Appellant has raised a substantial question with each of these claims.7 See Commonwealth v. White , 193 A.3d 977, 984 (Pa. Super. 2018) (finding that a substantial question was raised where a juvenile, previously sentenced to LWOP, raised an excessive sentencing claim along with an assertion that the sentencing court failed to consider mitigating factors); Commonwealth v. Flowers , 149 A.3d 867, 871 (Pa. Super. 2016) (noting that an appellant raises "a substantial question for our review by asserting that the trial court failed to state adequate reasons on the record for [an a]ppellant's sentence."); Commonwealth v. Lucky , 229 A.3d 657, 664 (Pa. Super. 2020), citing Commonwealth v. Corley , 31 A.3d 293, 297 (Pa. Super. 2011) ("An allegation of bias in sentencing [ ] raises a substantial question.").
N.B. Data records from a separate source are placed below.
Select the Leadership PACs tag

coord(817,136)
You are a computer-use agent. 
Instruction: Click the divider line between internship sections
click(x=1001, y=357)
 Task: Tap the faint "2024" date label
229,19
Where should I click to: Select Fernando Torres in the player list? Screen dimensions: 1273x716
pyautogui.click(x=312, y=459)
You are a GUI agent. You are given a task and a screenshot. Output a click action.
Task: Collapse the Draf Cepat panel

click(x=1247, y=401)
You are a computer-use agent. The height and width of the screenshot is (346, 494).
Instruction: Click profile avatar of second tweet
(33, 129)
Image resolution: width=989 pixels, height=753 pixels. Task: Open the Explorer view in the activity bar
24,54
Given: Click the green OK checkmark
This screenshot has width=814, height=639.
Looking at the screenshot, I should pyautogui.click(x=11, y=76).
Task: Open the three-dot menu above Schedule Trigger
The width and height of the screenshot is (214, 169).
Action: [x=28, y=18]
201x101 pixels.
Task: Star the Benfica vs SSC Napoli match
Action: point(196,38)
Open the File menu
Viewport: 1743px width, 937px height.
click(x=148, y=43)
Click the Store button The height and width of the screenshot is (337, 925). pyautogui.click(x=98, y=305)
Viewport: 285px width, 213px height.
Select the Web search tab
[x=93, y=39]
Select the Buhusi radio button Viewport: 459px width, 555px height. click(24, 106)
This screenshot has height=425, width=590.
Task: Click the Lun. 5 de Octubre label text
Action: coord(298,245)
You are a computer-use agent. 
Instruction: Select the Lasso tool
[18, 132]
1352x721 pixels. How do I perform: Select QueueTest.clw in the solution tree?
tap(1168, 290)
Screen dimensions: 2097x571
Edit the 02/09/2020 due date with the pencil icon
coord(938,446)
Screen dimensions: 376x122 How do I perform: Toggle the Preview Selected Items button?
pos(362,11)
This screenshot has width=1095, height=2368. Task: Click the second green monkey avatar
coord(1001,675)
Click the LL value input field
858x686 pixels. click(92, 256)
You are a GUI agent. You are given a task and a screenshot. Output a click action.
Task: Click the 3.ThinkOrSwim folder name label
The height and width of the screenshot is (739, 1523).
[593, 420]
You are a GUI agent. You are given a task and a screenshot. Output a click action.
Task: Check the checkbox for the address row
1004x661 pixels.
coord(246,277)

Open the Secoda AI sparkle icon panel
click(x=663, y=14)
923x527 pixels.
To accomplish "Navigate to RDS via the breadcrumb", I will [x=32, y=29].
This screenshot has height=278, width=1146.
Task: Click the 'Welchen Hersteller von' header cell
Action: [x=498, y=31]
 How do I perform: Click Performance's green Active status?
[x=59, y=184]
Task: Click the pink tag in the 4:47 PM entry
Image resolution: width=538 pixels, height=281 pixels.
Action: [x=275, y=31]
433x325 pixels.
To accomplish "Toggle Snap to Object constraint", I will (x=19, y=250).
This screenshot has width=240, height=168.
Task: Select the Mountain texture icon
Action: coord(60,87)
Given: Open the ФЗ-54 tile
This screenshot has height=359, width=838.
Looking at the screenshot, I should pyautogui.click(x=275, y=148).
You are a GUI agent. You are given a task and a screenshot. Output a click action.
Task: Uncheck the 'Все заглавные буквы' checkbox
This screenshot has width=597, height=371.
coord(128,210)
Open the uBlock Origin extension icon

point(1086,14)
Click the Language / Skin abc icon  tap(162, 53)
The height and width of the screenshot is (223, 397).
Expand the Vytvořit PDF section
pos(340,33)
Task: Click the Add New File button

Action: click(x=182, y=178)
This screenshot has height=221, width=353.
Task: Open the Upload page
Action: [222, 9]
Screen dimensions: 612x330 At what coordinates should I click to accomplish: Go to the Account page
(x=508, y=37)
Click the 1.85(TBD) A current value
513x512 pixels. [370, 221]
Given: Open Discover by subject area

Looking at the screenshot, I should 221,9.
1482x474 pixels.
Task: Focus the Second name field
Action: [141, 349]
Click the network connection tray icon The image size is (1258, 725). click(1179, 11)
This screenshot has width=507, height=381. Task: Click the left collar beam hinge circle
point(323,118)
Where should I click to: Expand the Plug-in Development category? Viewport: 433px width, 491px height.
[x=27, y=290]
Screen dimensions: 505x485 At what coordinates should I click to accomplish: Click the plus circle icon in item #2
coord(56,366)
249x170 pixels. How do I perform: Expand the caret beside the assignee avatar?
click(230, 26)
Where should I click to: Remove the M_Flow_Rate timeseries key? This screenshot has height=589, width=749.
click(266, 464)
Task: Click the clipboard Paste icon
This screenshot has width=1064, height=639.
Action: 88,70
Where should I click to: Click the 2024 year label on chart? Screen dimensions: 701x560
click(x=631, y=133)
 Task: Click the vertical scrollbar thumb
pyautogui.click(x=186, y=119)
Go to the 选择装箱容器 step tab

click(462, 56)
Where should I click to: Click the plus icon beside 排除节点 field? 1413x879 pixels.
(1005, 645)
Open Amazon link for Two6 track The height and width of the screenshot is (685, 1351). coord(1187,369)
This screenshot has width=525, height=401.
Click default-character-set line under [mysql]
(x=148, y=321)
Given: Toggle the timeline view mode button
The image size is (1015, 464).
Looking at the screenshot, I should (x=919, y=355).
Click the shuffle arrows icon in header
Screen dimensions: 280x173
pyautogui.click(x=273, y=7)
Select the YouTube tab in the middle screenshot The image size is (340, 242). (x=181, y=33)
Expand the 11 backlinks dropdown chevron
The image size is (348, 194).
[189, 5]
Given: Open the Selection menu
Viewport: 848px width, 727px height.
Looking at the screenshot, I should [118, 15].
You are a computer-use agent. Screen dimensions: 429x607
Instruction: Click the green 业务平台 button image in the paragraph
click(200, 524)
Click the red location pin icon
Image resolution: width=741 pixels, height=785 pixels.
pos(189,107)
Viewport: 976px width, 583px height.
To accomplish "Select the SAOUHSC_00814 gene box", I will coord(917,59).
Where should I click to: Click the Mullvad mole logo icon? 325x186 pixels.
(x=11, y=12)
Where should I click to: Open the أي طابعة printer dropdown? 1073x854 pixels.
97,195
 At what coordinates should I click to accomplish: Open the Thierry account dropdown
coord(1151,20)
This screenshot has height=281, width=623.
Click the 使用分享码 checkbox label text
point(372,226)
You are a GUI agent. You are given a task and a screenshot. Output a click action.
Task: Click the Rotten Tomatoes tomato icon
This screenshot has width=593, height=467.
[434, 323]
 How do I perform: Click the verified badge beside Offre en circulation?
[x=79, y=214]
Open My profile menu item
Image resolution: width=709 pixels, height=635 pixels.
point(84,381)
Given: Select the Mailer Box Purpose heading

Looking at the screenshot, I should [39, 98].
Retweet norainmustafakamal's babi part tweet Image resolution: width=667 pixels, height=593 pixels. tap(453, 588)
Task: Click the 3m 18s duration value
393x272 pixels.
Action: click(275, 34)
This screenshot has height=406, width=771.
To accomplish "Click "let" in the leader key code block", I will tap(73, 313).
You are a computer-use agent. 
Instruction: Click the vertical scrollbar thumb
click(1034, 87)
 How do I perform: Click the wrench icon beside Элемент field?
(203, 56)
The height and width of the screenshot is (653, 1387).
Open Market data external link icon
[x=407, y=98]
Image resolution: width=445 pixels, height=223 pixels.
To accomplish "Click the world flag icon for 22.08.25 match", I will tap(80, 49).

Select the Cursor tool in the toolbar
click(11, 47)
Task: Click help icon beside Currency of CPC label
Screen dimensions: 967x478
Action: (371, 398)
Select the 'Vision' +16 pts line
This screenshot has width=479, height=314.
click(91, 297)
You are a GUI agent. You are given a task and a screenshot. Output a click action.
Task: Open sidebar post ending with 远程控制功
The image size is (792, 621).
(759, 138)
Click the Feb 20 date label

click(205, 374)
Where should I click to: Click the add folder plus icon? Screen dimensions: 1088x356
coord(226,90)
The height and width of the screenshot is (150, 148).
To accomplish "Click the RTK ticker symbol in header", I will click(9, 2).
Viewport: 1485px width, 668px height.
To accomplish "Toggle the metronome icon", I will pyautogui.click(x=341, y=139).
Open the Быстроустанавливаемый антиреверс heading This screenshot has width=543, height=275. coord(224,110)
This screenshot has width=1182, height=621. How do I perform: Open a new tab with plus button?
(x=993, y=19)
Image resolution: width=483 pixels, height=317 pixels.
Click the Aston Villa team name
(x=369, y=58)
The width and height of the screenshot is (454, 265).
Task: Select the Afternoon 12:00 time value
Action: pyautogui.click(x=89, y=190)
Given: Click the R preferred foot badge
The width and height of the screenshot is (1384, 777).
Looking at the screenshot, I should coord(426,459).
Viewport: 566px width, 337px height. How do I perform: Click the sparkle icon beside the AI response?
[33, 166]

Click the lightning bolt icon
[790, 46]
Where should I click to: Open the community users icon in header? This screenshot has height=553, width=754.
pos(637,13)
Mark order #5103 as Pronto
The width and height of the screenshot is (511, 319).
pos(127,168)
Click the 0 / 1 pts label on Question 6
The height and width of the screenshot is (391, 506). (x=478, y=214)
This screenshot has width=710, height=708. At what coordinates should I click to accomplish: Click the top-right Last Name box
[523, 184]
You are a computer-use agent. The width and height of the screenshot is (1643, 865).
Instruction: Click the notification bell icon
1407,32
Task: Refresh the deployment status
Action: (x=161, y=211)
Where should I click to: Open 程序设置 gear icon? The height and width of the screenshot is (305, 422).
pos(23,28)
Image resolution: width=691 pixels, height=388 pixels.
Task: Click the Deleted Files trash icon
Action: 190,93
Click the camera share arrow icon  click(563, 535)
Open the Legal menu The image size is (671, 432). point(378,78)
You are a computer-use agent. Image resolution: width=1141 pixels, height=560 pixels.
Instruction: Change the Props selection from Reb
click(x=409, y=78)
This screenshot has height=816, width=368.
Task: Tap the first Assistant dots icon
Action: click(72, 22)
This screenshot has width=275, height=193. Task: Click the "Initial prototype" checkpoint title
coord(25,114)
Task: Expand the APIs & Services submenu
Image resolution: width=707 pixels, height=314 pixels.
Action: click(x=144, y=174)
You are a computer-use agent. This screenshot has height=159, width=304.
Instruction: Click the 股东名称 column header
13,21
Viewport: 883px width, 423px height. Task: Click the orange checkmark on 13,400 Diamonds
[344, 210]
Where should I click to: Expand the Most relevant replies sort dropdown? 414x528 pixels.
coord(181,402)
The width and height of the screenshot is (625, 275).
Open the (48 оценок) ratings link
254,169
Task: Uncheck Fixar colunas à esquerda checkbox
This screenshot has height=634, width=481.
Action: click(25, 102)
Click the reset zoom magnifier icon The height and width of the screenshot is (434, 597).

Thus, we may consider the merits of these claims, mindful of the following.

Sentencing is a matter vested in the sound discretion of the sentencing judge, and a sentence will not be disturbed on
245 A.3d 693
appeal absent a manifest abuse of discretion. In this context, an abuse of discretion is not shown merely by an error in judgment. Rather, the appellant must establish, by reference to the record, that the sentencing court ignored or misapplied the law, exercised its judgment for reasons of partiality, prejudice, bias or ill will, or arrived at a manifestly unreasonable decision.

* * *

When imposing [a] sentence, a court is required to consider the particular circumstances of the offense and the character of the defendant. In considering these factors, the court should refer to the defendant's prior criminal record, age, personal characteristics and potential for rehabilitation.

DiClaudio , 210 A.3d at 1074-75, quoting Commonwealth v. Antidormi , 84 A.3d 736, 760-61 (Pa. Super. 2014).

Appellant presents many issues and sub-issues, but the root of his discretionary-aspects-of-sentencing challenges is that the resentencing court had disdain for Miller and did not consider the factors Miller requires. Precisely, Appellant contends the resentencing judge "did not apply the Miller factors to [Appellant's] specific childhood circumstances and recognize their mitigating impact." Appellant's Brief at 34. It is Appellant's position that the resentencing court had an "inordinate fixation on the underlying offense" and "erred by focusing on the tragedy that occurred to the exclusion of any meaningful consideration regarding youth's attendant characteristics." Id. at 34, 40...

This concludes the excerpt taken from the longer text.